The pilot reportedly called in a mayday, saying that one of the engines had failed. Ganyard said that the footage appears to at least partly support that claim.

"A lot of times when you're flying on one engine and you get too slow and it stalls," he said. "It will tend to fall out on one side or the other."

In the case of the TransAsia Airways flight, "it was the left wing that fell first," Ganyard said.

While the visible tilt makes it clear that one side had more power than the other, Ganyard said that the failure of one engine does not necessarily explain why the plane went on to crash.
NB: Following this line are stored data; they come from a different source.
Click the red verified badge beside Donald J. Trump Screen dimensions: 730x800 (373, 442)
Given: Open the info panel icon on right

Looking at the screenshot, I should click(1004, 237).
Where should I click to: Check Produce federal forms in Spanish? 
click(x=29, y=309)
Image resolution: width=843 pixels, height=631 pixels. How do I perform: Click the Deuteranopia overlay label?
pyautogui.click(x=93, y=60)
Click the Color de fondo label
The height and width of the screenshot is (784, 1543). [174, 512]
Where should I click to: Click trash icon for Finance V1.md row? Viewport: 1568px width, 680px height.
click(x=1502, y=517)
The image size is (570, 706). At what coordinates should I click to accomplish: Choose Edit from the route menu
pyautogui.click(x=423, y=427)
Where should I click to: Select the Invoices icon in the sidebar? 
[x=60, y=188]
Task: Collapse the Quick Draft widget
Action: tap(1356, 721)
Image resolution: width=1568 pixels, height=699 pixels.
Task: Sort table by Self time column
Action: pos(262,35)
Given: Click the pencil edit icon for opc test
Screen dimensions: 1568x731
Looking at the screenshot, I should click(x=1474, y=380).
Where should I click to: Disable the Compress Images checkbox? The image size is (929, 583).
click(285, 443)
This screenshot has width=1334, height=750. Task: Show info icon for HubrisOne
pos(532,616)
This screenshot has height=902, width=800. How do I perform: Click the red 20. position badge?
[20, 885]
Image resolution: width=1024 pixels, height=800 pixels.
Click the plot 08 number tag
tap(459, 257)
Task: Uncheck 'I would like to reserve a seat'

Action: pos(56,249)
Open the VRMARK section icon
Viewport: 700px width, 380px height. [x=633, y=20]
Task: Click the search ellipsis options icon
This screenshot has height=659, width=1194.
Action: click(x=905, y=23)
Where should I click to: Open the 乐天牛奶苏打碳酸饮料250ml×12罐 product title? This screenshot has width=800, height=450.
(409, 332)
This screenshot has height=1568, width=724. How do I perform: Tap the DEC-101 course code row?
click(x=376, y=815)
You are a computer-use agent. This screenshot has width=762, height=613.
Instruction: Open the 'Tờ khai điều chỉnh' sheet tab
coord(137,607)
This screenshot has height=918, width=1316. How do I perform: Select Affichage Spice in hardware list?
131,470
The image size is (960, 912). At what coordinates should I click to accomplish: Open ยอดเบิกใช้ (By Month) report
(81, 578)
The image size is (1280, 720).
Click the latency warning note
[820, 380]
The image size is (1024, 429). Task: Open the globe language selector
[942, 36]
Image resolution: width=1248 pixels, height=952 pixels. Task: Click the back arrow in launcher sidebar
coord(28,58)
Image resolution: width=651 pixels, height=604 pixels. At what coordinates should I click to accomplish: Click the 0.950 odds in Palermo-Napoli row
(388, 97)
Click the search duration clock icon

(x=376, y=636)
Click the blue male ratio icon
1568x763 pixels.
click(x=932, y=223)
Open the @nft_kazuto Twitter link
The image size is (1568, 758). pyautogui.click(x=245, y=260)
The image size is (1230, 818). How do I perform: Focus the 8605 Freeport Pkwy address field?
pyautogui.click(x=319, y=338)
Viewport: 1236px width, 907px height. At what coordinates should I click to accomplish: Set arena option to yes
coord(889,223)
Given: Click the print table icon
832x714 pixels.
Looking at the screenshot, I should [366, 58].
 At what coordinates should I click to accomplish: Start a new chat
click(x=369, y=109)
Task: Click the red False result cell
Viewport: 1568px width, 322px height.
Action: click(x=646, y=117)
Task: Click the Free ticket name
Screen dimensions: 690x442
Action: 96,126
"None of this really makes sense just yet because an airplane with two engines should fly perfectly well with just one," he said.

PHOTO: A general view shows the crash site of TransAsia Airways flight GE235 in the Keelung River in Taipei, Taiwan on Feb. 4, 2015.
A general view shows the crash site of TransAsia Airways flight GE235 in the Keelung River in Taipei, Taiwan on Feb. 4, 2015.

Pilots like those in the cockpit on this flight should have been able to handle such a malfunction, especially since these pilots had logged a "good" number of hours in the cockpit, according to Ganyard.

"It does take some piloting skill and good training to fly around with one engine but we didn't see any other contributing factors," Ganyard said.

The flight route and the location of the crash does clearly show the pilots were aware of problems and actively tried to stay near the water to help with a possible landing.

Though the footage of the plane's wing clipping the freeway is dramatic, that damage is nothing compared to the potential disaster that could have happened if the plane had hit a nearby building instead.

PHOTO: Rescue teams work to free people from a TransAsia Airways ATR 72-600 turboprop airplane that crashed into the Keelung River shortly after takeoff from Taipei Songshan Airport on Feb. 4, 2015 in Taipei, Taiwan.
Rescue teams work to free people from a TransAsia Airways ATR 72-600 turboprop airplane that crashed into the Keelung River shortly after takeoff from Taipei Songshan Airport on Feb. 4, 2015 in Taipei, Taiwan.

Ganyard pointed out that in the final moments before the crash, the nose of the plane is kept pointed up to avoid what appears to be an apartment building, and by clipping a wing on the bridge, that lessened some of the impact on the water when it did crash.

While at least 31 fatalities have been confirmed at this point, those final moves by the pilot likely helped save lives, Ganyard said. He said he was surprised by how relatively unscathed the survivors were as they were rescued from the site.

"The fact that people were able to climb out is really surprising," he said. "You didn't see anybody bloodied. You just saw people standing there."